- [Task instructions]
Convert the records in the stretch from the line containing "Task: Select Create Recurring Expense option" through the line containing "tap(65, 149)" into a two-column CSV with the header request,answer, with one row for each request. Put each request's text and its answer in a single quoted field, replace line breaks with spaces, and leave the pictures out.

- [Dataset records]

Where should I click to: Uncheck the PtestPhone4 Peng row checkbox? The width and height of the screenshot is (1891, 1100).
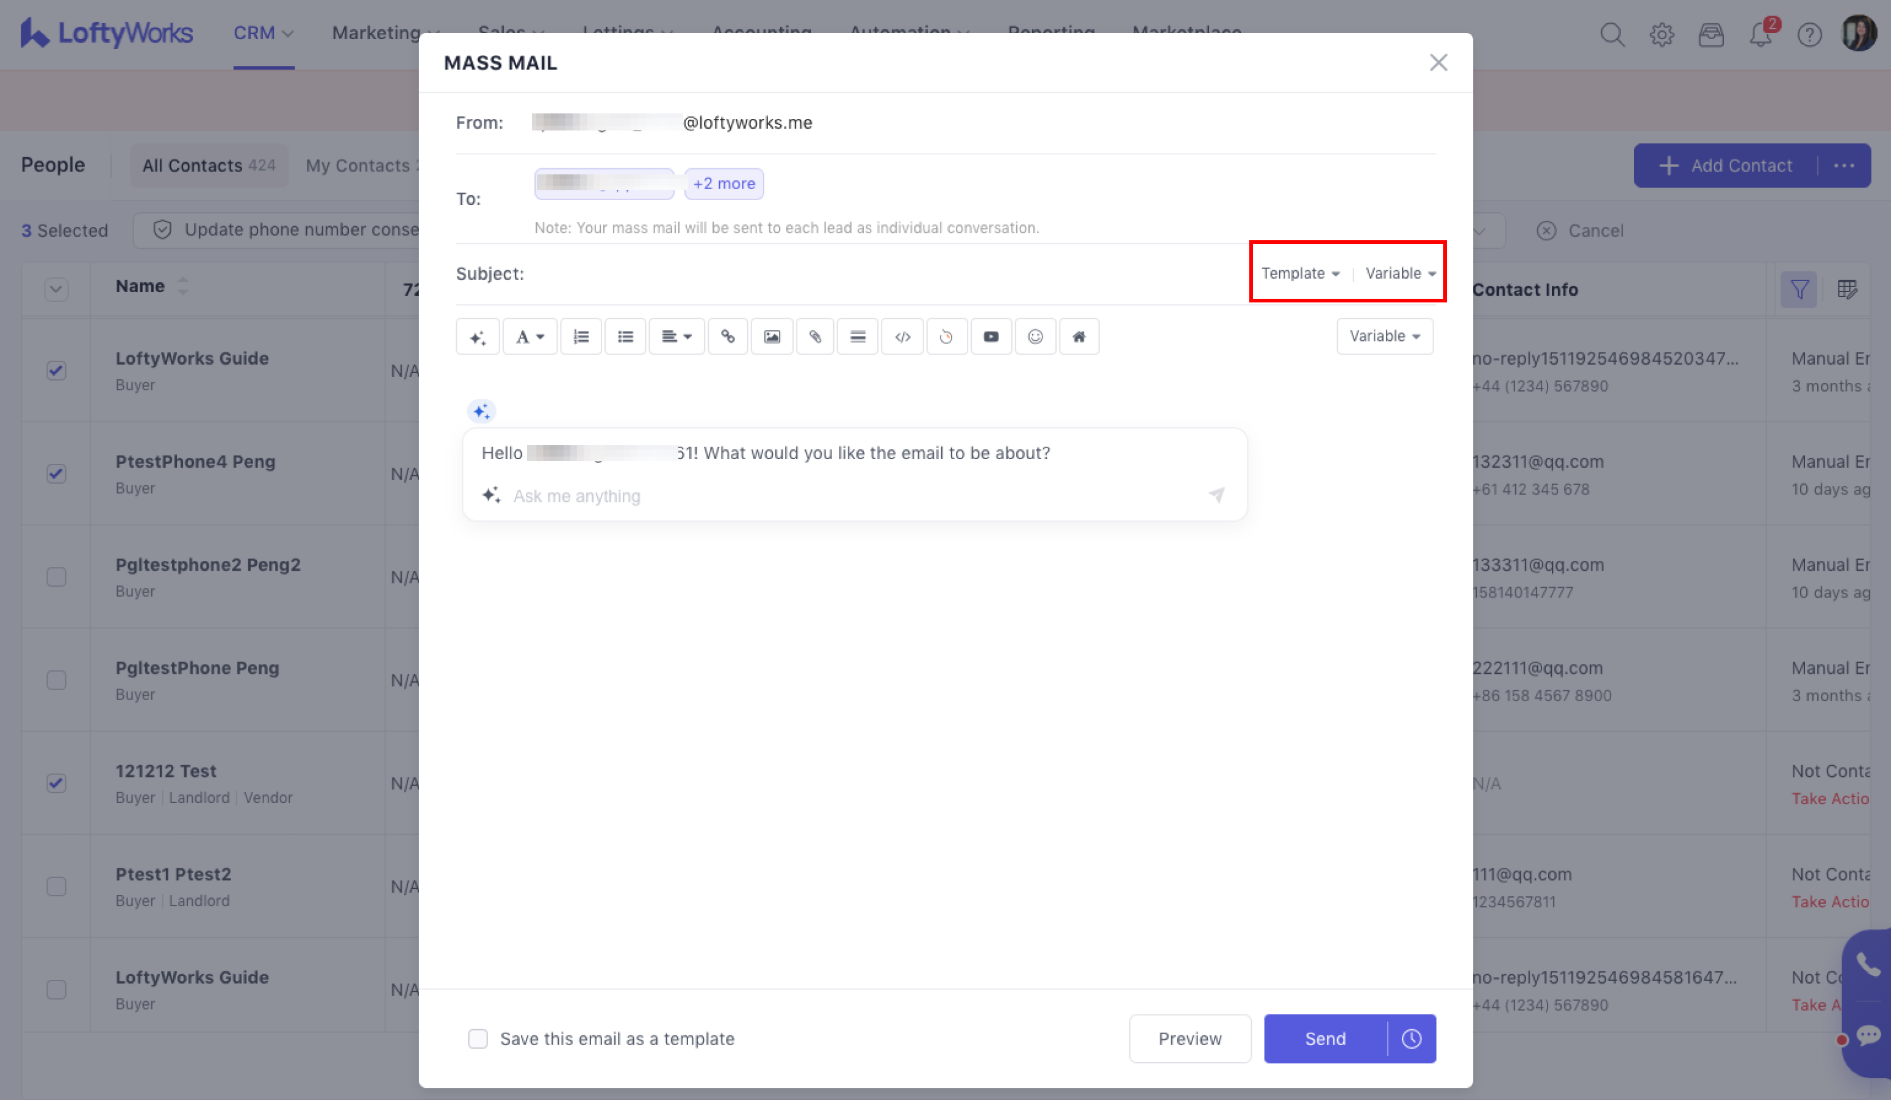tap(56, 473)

--

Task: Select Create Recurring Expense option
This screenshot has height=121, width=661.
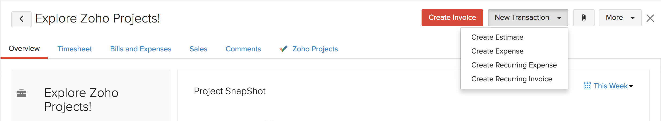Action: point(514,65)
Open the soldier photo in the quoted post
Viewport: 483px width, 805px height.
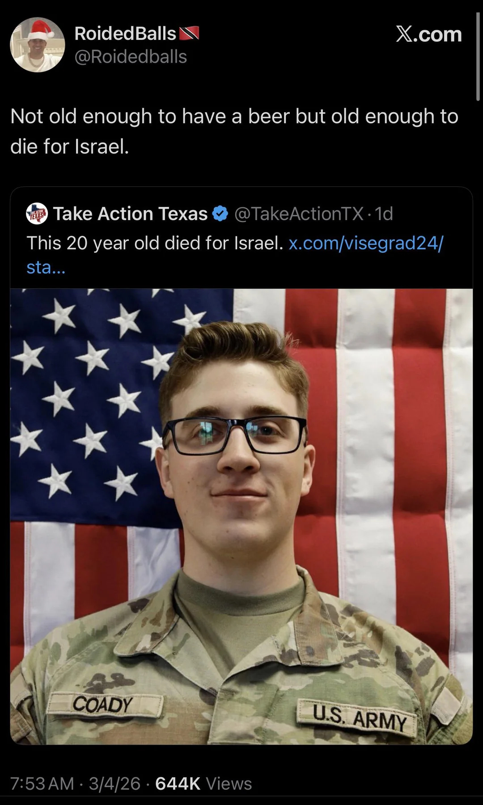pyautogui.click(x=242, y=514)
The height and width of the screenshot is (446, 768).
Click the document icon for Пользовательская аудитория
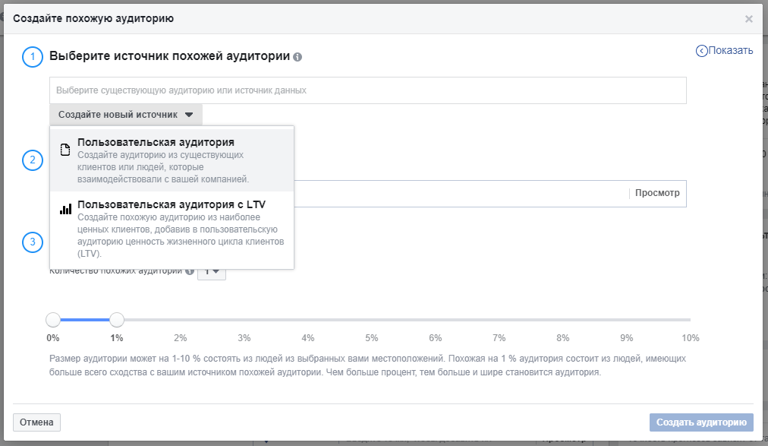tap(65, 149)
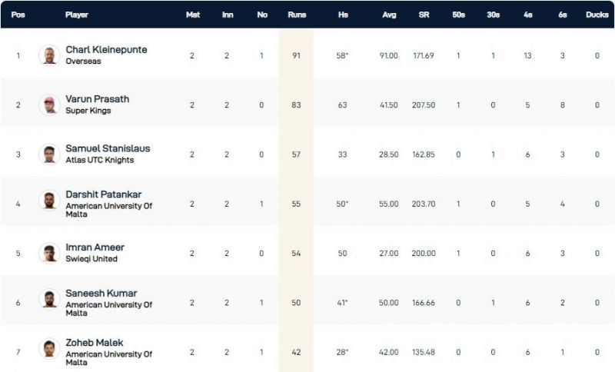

- [Result of the task]
request,answer
"Task: Select Create Recurring Expense option This screenshot has height=121, width=661.","Action: point(514,65)"
"Open the soldier photo in the quoted post Viewport: 483px width, 805px height.","pyautogui.click(x=242, y=514)"
"The height and width of the screenshot is (446, 768). Click the document icon for Пользовательская аудитория","tap(65, 149)"